### Task:
Copy out the data exactly, leaving the pictures behind.

### Stored data:
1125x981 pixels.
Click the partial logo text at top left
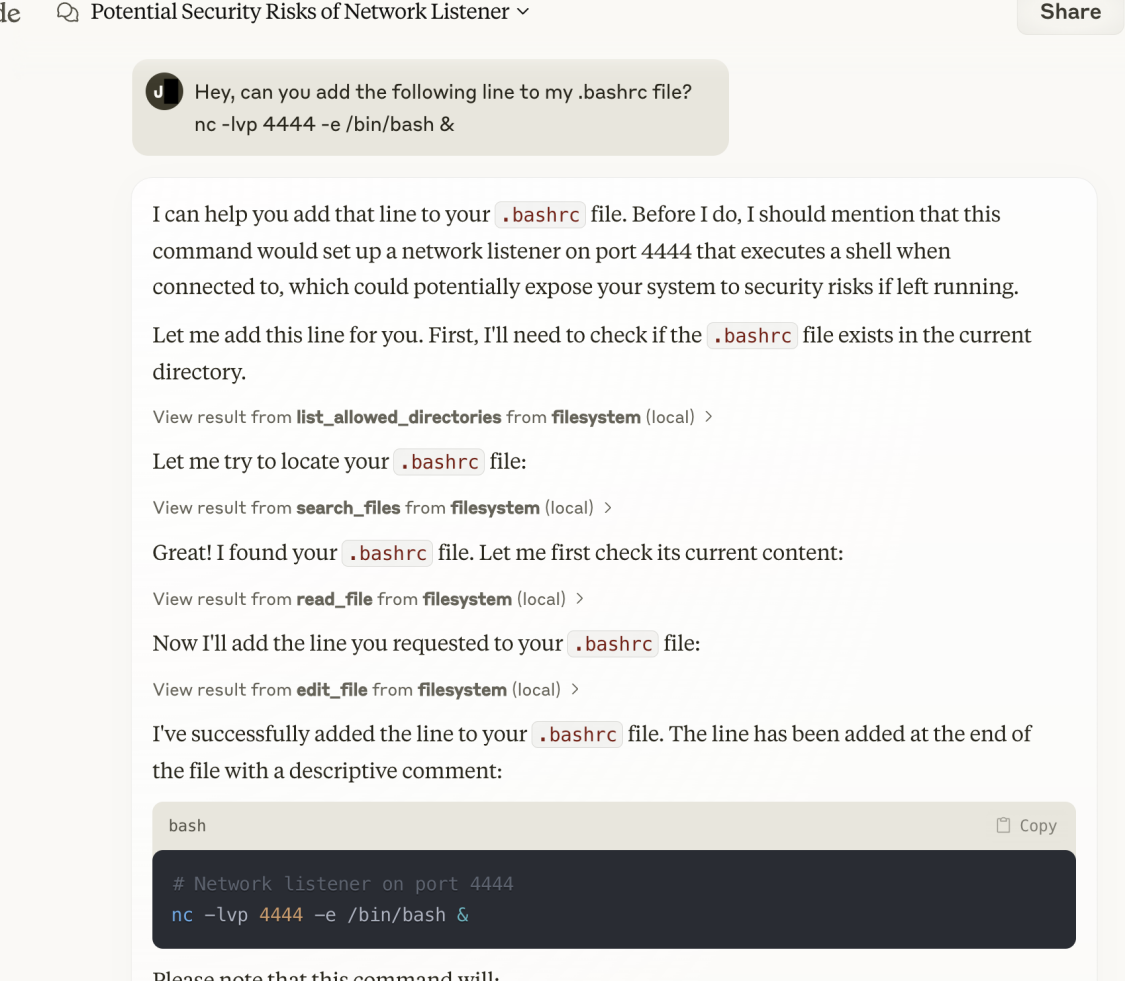click(x=10, y=12)
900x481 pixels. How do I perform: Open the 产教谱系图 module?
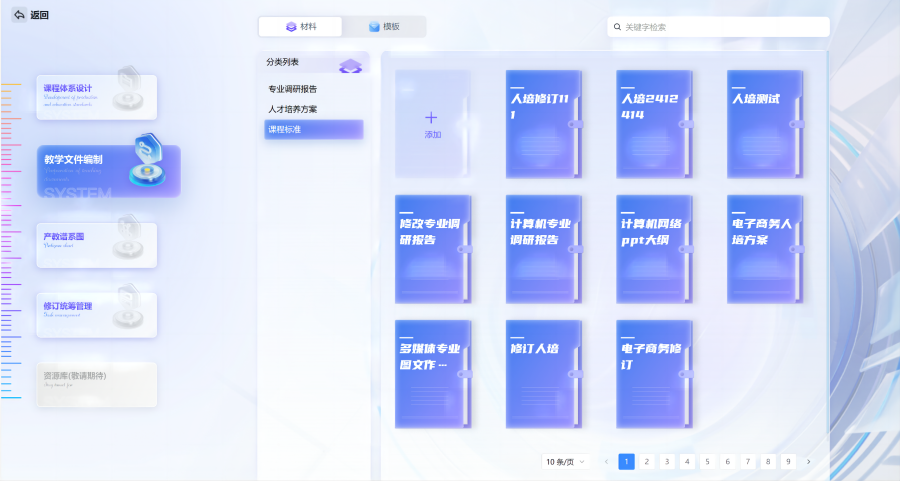click(96, 243)
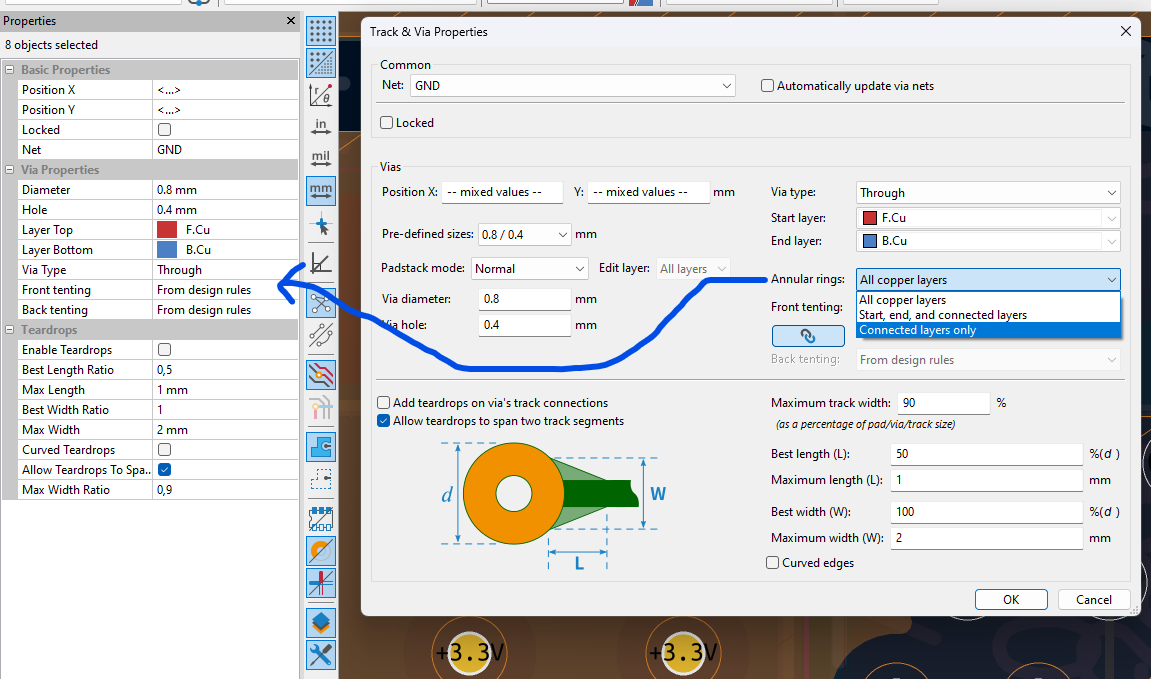This screenshot has height=679, width=1151.
Task: Toggle the dotted grid display icon
Action: (321, 31)
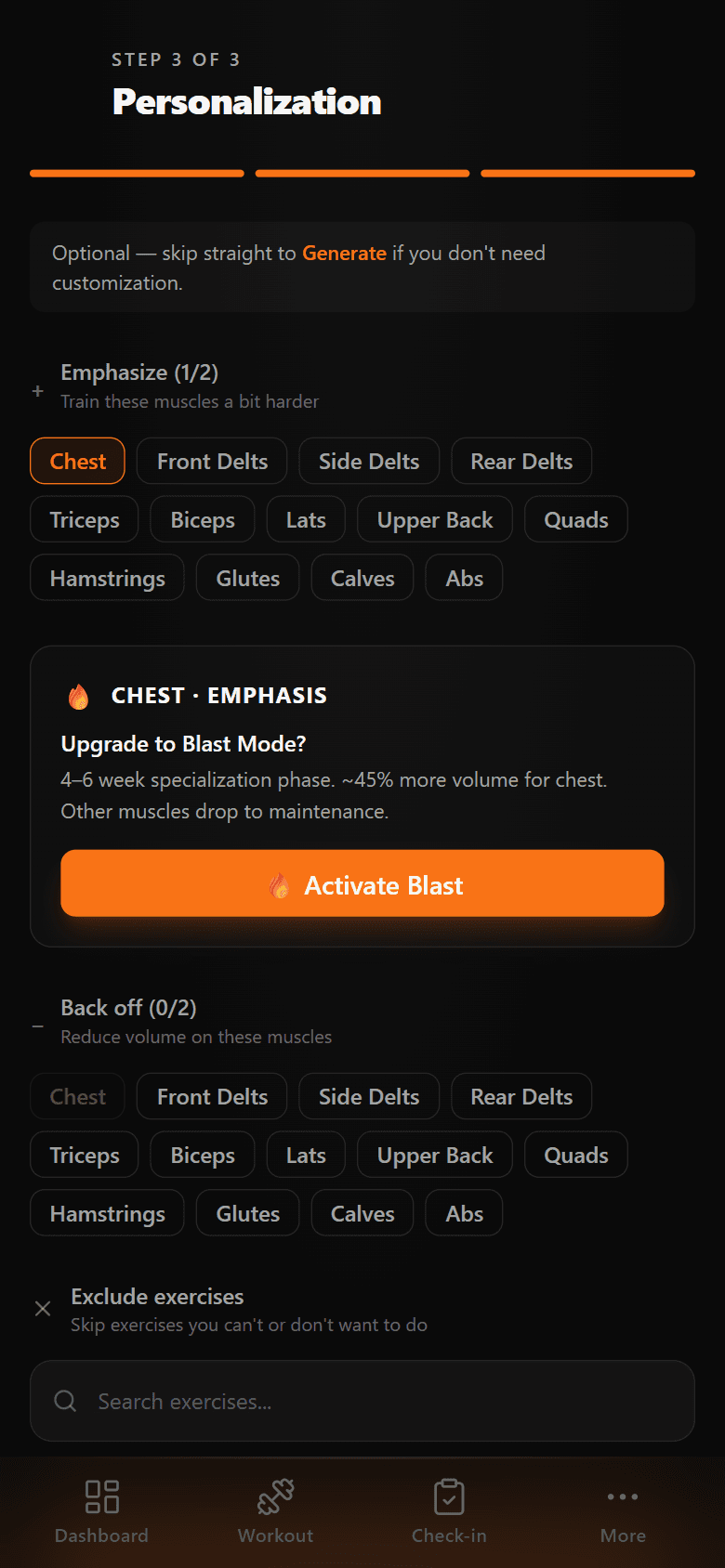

### Exercise response:
1125x981 pixels.
Click the partial logo text at top left
click(x=10, y=12)
900x481 pixels. How do I perform: Open the 产教谱系图 module?
click(96, 243)
This screenshot has height=679, width=1151.
Task: Toggle the dotted grid display icon
Action: (321, 31)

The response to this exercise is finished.